I. Bedeutung der Norm
Art. 115l befasst sich mit der Aufhebung von Notstandsmaßnahmen und der Beendigung des Verteidigungsfalls. In dieser Norm kommt das Grundprinzip der Notstandsverfassung zum Ausdruck, den Ausnahmezustand schnellstmöglich wieder in den Normalzustand zurückzuführen (v. Münch/Kunig/Versteyl/Fremuth Art. 115l Rn. 1).
II. Aufhebung von Notstandsmaßnahmen
Art. 115l I geht davon aus, dass die Entscheidungen der beiden Gesetzgebungsorgane BT und BR Vorrang vor den Notgesetzen des GA haben (SHH/Wittenberg Art. 115l Rn. 4). Letztere können daher jederzeit – einzeln oder in Gesamtheit – vom BT mit Zustimmung des BR aufgehoben werden. Durch den Aufhebungsbeschluss wird das betr. Gesetz unmittelbar außer Kraft gesetzt (MKS/Grote Art. 115l Rn. 5).
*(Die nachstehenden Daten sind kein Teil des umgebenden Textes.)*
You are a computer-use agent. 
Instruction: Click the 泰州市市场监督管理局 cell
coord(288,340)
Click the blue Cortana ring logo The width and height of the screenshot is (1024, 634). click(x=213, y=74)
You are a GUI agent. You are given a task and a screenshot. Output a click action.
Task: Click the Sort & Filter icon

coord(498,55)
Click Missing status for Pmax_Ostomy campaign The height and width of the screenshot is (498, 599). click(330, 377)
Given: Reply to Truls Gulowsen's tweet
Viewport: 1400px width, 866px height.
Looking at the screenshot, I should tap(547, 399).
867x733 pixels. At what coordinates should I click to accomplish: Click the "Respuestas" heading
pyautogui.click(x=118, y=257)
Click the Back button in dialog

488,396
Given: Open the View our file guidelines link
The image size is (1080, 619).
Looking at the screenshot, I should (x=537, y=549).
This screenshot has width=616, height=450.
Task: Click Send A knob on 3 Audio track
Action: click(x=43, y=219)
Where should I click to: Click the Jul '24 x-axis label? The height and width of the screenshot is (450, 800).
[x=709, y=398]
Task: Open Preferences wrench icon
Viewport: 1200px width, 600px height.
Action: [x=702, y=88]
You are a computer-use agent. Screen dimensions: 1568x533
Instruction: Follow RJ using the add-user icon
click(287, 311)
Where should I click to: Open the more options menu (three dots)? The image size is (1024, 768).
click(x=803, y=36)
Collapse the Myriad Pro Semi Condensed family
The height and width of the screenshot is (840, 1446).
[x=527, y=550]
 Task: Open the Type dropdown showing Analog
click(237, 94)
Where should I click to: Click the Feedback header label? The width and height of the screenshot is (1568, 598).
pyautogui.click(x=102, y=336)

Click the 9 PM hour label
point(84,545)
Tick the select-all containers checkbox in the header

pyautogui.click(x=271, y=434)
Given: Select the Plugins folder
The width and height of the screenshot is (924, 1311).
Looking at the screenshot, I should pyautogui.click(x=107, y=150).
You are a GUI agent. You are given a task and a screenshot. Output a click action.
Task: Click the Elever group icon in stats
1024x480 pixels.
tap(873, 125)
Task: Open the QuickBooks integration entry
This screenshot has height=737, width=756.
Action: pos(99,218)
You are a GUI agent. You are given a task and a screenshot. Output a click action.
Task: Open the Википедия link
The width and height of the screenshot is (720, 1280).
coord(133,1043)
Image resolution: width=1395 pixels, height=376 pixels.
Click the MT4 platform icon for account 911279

Voraussetzung ist die übereinstimmende Beschlussfassung in beiden Verfassungsorganen; fehlt es hieran, kann eine Aufhebung nicht erfolgen (MKS/Grote Art. 115l Rn. 4; aA wohl v. Münch/Kunig/Versteyl/Fremuth Art. 115k Rn. 3). Der BR kann nach Art. 115l I 2 eine entspr. Beschlussfassung fordern, nicht jedoch eine bestimmte Sachentscheidung erzwingen (SHH/Wittenberg Art. 115l Rn. 5). Im Übrigen sind BT und BR nach Art. 115l I nicht verpflichtet, die vom GA beschlossenen Gesetze aufzuheben (Dreier/Heun Art. 115l Rn. 6). Fassen sie keine entspr. Beschlüsse, treten die vom GA erlassenen Gesetze nach Maßgabe des Art. 115k II außer Kraft, es sei denn, sie werden im üblichen Gesetzgebungsverfahren beschlossen (v. Münch/Kunig/Versteyl/Fremuth Art. 115k Rn. 2).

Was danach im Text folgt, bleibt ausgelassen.